The Sanskrit word ushtra means camel..Camel Pose, or Ushtrasana, is the Queen of back bends - this classic pose is strong, elegant and inspiring. However, it needs to be approached mindfully,with care. Beginners should build up to Camel with softer back bends such as Cobra or Sphinx. Those with lower back problems should avoid altogether.

Ushtrasana : The Camel Pose - Detailed Description

Having stretched the feet on the ground, like a stick, and having grasped the toes of both feet with both hands, when one sits with the forehead resting on the thighs, it is called Pascimo-tana-asana" (or ugra-asana). This Pascimo-tana carries air from the front to the back part of the body. It kindles gastric fire, reduces obesity and cures all diseases of men" - Hatha-Yoga-Pradipika I.30-31
Steps:
  1. Sit up on the knees with the heels of the feet pressed against the buttocks and the calves of the legs flat on the floor.

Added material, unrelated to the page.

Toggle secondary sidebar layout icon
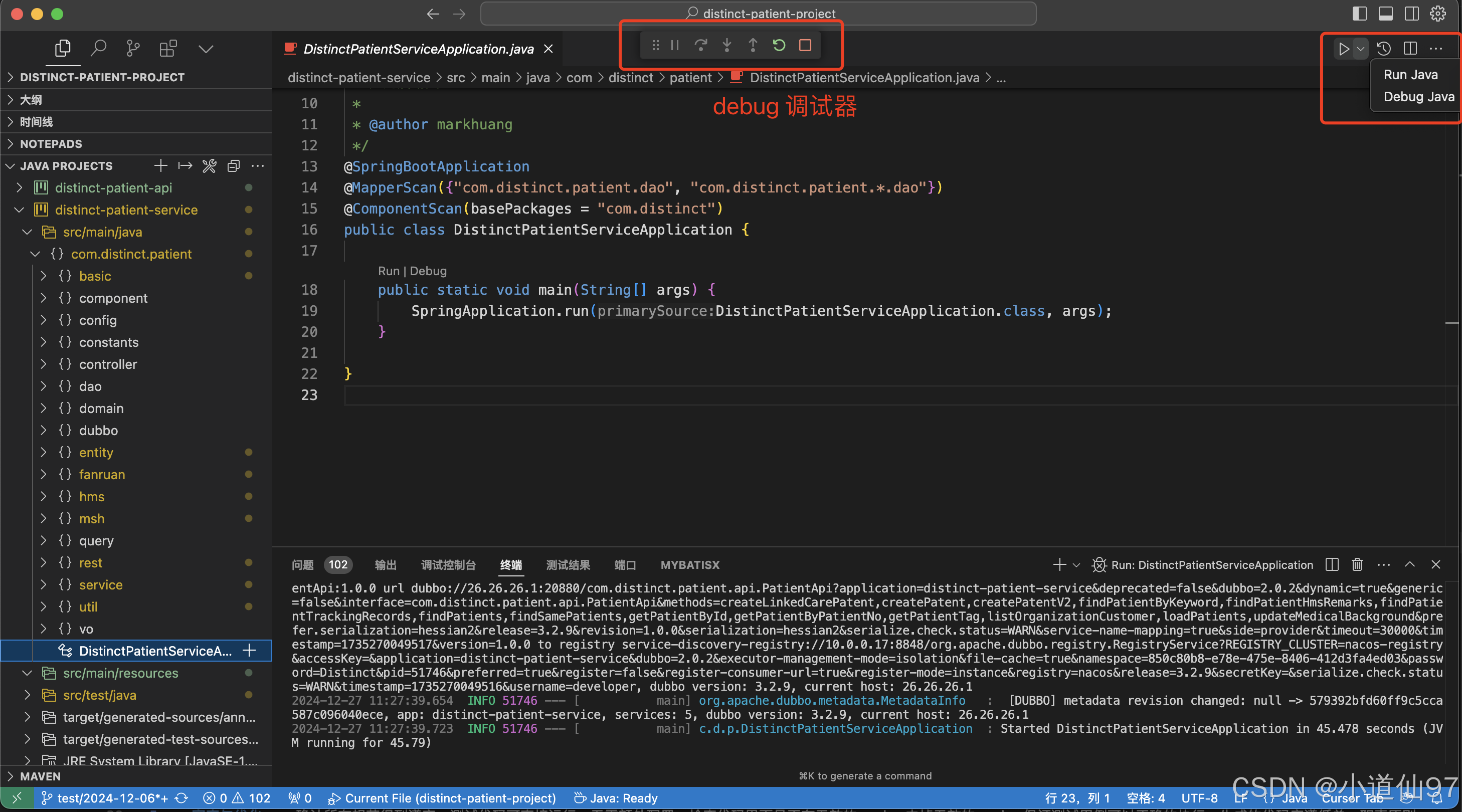Viewport: 1462px width, 812px height. 1411,14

  2. Reaching backward, grasp the left ankle with the left hand and right ankle with the right hand.
  3. Inhale through the nostrils and lift the buttocks off the legs arching the back and thrusting the abdomen forward and tilt the head as far back as possible.
  4. Either hold the posture for the duration of the inhale breath or breath gently through the nostrils while holding the posture.

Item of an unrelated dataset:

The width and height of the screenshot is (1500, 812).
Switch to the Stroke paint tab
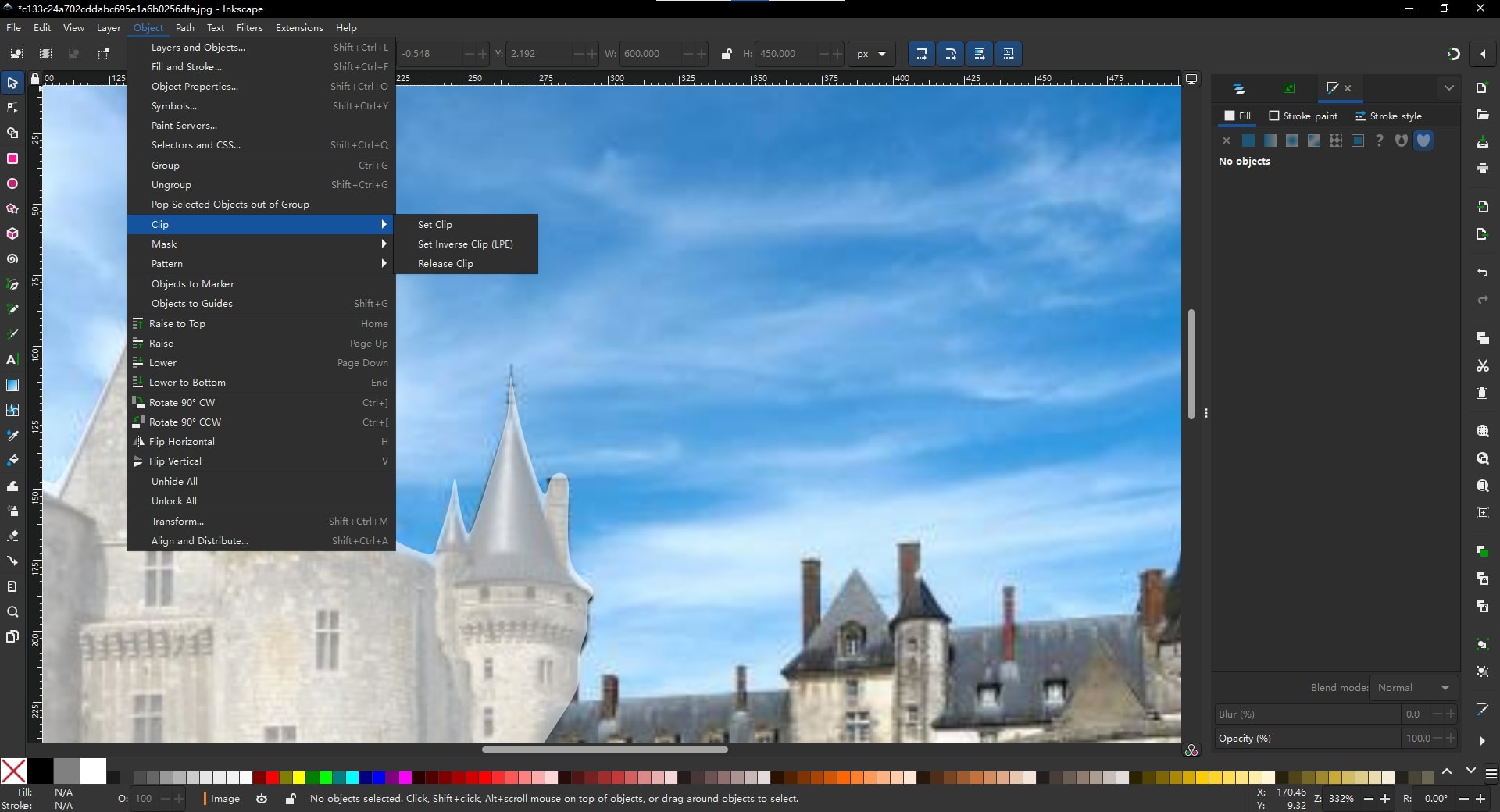pyautogui.click(x=1303, y=116)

  5. Exhale and return to the kneeling position.
  6. Hold the posture for the duration of the inhaled breath. If you choose to breath while holding the ushtra-asana, hold it for between thirty seconds to one minute. Repeat the posture three times.
Benefits:
  • This pose helps expand the chest and thus increases lung capacity.
  • Stimulates the organs of the throat and abdomen.
  • The entire chest, abdomen and neck get a good stretching making them flexible.
  • Slouching can be rectified with regular practice of Ushtrasana.
  • The lumbar vertebrae are massaged and they attain flexibility. Stretches and strengthens the back muscles, deep hip flexors (psoas), thighs, ankles, groin and the front of the whole body.
  • Helps improves posture
Tips and Help:
  • People with neck or lower back injury should not perform this pose.
  • High and low blood pressure patients should avoid this pose.
  • If you suffer from migraine, do not practice Ushtrasana.